Delta Lake is compatible with Apache Spark APIs. This allows it to support data lake metadata, among other things. Delta Lake can run on on-premises servers, in the cloud, or on devices such as laptops. It is compatible with batch or streaming data sources.
However, Databricks Delta Lake has been developed with structured data in mind. It provides the user with a tabular data structure to be used as a DataFrame. This suits all table-like datasets, but is a problem for unstructured data. It stores binary data as a table record, which causes a variety of management, scalability and versioning issues.
Using unstructured data in Delta Lake is rare and at the time of writing there is only one example publicly available.
One benefit of Databricks spark, in terms of data connectivity, is that it has a large list of out-of-the-box connectors. This makes the task of extracting data quite easy, as compared to having to write your own connectors.
Versioning & Lineage
Pachyderm
Pachyderm provides an automated and efficient way to keep track of all data changes thanks to its Git-like approach. It fosters effective collaboration through commits, branches, and rollbacks. This enables a complete audit trail for all data and artifacts across pipeline stages, including intermediate results with its file-based versioning.
Pachyderm saves changes as native objects in a chunked format, not pointers. This optimizes storage costs because it only stores new chunks that have changed. This philosophy also promotes “hard” lineage. You cannot alter the commit history because the versioning would become corrupted.
It snapshots changes into commits that are immutable and persistent. As in git, with Pachyderm, you can branch out a repository and design multi-faceted pipelines. Also like git, you can “time travel” through your commits to see previous data and runs. This is valuable in ML because it allows you to version control your experiment metadata like hyper-parameters alongside your data.
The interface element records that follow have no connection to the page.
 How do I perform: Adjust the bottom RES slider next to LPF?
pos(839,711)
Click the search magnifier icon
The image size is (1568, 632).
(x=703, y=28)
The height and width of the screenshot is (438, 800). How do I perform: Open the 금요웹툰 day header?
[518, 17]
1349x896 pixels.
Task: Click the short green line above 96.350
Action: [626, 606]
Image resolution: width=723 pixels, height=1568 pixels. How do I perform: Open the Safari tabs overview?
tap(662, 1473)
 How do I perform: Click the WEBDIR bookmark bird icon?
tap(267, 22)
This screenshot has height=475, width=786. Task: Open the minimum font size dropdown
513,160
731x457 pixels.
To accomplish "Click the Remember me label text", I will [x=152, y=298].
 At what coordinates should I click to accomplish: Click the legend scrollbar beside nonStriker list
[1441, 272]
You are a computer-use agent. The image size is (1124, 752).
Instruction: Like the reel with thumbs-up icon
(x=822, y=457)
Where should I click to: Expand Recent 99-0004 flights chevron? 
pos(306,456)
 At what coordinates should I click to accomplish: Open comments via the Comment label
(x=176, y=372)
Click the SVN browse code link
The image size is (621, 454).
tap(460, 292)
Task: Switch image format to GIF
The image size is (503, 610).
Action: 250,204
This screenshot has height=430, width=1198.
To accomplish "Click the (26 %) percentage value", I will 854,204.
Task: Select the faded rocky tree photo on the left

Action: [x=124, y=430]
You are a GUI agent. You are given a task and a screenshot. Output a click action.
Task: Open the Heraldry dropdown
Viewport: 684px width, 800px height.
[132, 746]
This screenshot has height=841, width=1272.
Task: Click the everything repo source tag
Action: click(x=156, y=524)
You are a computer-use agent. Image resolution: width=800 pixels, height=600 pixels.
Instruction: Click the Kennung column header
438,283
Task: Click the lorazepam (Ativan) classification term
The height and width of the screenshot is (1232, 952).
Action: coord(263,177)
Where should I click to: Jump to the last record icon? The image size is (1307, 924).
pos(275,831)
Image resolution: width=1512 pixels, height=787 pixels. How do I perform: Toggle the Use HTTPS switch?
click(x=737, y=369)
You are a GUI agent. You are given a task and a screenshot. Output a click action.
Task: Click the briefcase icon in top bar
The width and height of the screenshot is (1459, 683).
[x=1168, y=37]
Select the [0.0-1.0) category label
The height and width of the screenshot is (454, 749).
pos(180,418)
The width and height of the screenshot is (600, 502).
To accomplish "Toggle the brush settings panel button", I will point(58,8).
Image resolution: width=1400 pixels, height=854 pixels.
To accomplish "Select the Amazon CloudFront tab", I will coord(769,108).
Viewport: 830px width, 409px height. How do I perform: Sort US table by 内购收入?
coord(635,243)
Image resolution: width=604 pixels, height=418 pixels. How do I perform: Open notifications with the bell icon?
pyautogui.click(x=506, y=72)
The screenshot below depicts the details of a commit. The commit’s unique hash is linked to the parent commit hash to provide provenance.
Databricks
Databricks enables version control by default when you use Delta Lake, although you can use Databricks Spark without it. Delta Lake tags every write operation with a timestamp and an incremental version number. You can use these tags to read from a previous point in time, as shown in the following snippet.
df = spark.read \
.format("delta") \
.option("timestampAsOf", "2022-02-01") \
.load("/path/to/my/table")
Delta Lake persists every change in a transaction log and the “describe history” command lists all versioned operations indicating their origin. This is a metadata approach to versioning, where pointers point to full rows in the persisted data, and provide “soft” lineage. For example, it is possible to forcibly alter the underlying data that the metadata is pointing to.
Delta Lake’s version history allows you to roll back to a previous version of your data table. This is ideal for undoing unwanted operations, but in contrast to Pachyderm, the scope of history in Databricks is rather limited in time.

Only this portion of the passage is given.